With vaccine inequality becoming a pressing issue globally following the COVID-19 outbreak; continents like Africa are advised to invest more in clinical trials and vaccine developments.

Clinical trials and vaccine developments curtailed the spread of disease and reduced public health threats. For instance, the discovery of the COVID-19 vaccine has eased the burdens of pandemics including coronavirus.

It has saved countless lives and is helping to turn the tide on the pandemic globally. But, inequalities in vaccine distributions remain a key barrier in fighting pandemics.

The hard fact is the discovery of vaccines elsewhere may not be effective for people in other countries unless conducted locally. This is because responses to drugs or vaccines are complicated and can be influenced by, among other things, human genetics. Different people will respond differently to different drugs and vaccines.

In fact, COVID-19 vaccine trials have been conducted in all continents, representing all diverse human populations in the world. According to sources, in Africa, Egypt and South Africa are participating in these trials. Being also one of the largest multicountry trials on cases of COVID-19, the ANTICOV trial was launched in September 2020 in 13 countries.

The trial brings together 26 prominent global research and development organizations from Africa and Europe. These efforts are opening up a new window of opportunity to push for more efficient and effective clinical trials in Africa.

There is an increased effort to conduct clinical trials and recently expanded at different sites throughout Africa. One of the good news coming from the continent is that clinical trials to test the vaccine manufactured in South Africa for COVID-19 will start in the first quarter of this year. South Africa has been chosen as the first African country to host Africa’s vaccine manufacturing hub.

Despite the discrepancies, the World Health Organization said recently that over the past two years, the African continent has gotten smarter, faster, and better at responding to each new surge in cases of Covid-19.

To expedite this progress, the WHO Africa office is spearheading an initiative in dozens of African countries to ramp up COVID-19 testing and clinical trials. According to sources, Africa has clinical trial infrastructure and capabilities. But the resources remain unevenly distributed.

The vast majorities are in Egypt and South Africa with the countries investing more heavily in research and development than others on the continent. Generally speaking, African countries lag behind in clinical trials. Poor visibility of existing sites, limited infrastructure, and unpredictable clinical trial regulatory timelines are some of the key issues hindering investments in this area.

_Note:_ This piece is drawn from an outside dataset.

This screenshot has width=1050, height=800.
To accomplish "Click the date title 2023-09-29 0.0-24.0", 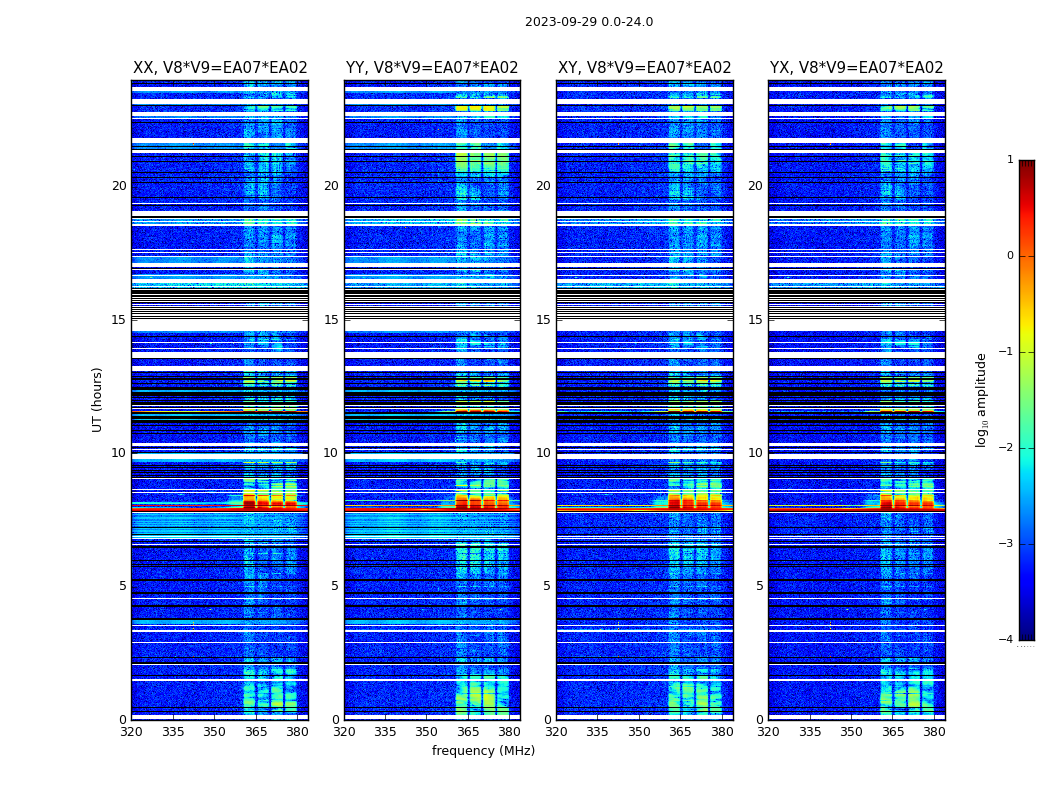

To redress the existing challenges facing clinical trials in the continent, African governments need to evaluate their role and level of investment in the general area of clinical trials. Besides, clinical trial centers, clinical research institutions, and clinical triallists on the continent should strive to increase their visibility in the global space.

Experts in the area argue that more countries on the African continent must urgently get involved in clinical trials so that the data collected will accurately represent the continent at a genetic level.

Instead, African governments need to look at ways of harmonizing the response towards COVID-19 across the continent. Building the capacity of experts, establishing centers of excellence, and fulfilling the required infrastructure are the major prerequisites to conducting goodquality clinical trials.

Key stakeholders should work together to expedite the rollout of trials in different countries. This would include inter-country collaborations such as working with different governments and scientists in codesigning trials and providing harmonized guidelines on patient management, sample collection, and tracking and sharing results in real-time.

Providing additional funding to clinical research institutions and clinical trials is also imperative to speed up vaccine development and clinical trials. African governments should also strengthen coordination with key pharmaceutical companies with drug candidates for COVID-19.

This in turn would pave the way for encouraging the companies’ appetite and collaborations in conducting relevant trials on the continent.